Huit mois après la disparition du petit Gus Lamont, 4 ans, le 27 septembre 2025, sa grand-mère Josie Murray a accordé une interview exclusive à la chaîne australienne 7 News, brisant le silence pour la première fois. Elle y réfute les accusations qui font d'elle la principale suspecte dans cette affaire criminelle, tandis que l'enfant reste introuvable.
« Ils pensent que je l'ai enterré » : la grand-mère se défend
Dans cet entretien diffusé fin de semaine dernière, Josie Murray a déclaré : « Ils pensent que je l'ai enterré. C'est tout ce qu'ils ont dit jusqu'à présent. C'est absurde. Ça n'a aucun sens. » Elle a ajouté : « Pourquoi l'enterrerais-je ? Je ne ferais pas ça. Il est absurde de penser que je nous aurais infligé cela. » La grand-mère a qualifié cette accusation d'« horrible » et a affirmé ne souhaiter « à personne une expérience plus horrible ».

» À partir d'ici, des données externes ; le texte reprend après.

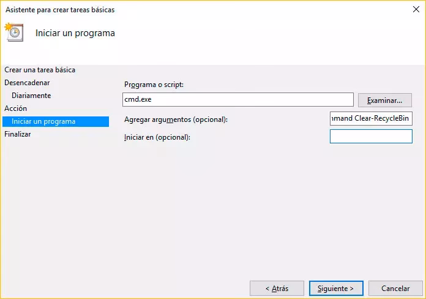Select the 'Crear una tarea básica' step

La piste de l'enlèvement privilégiée par la famille
Alors que les opérations de recherches menées par la police n'ont pas abouti, Josie Murray a indiqué que la famille privilégie désormais la piste de l'enlèvement. « Nous n'avons pas de corps, nous n'avons pas de corps vivant, nous n'avons pas de cadavre. Nous n'avons aucune idée précise de l'endroit où il se trouve, mais nous pensons que oui, il a été enlevé », a-t-elle lancé. Elle a également nié toute implication intrafamiliale : « Nous savons absolument que nous sommes innocents. Nous savons que nous n'avons rien pu faire et que nous n'avons rien fait, et le plus difficile est évidemment de convaincre les autres de cela. »
La police reste discrète
Du côté des forces de l'ordre, aucun commentaire n'a été fait suite à l'interview. La commissaire Linda Williams a déclaré, citée par 7 News : « Il s'agit d'une enquête en cours et je ne souhaite pas compromettre les efforts déployés ni aucune procédure judiciaire potentielle. » L'enquête se poursuit, mais la famille de Gus ne connaît toujours pas la vérité, huit mois après sa disparition.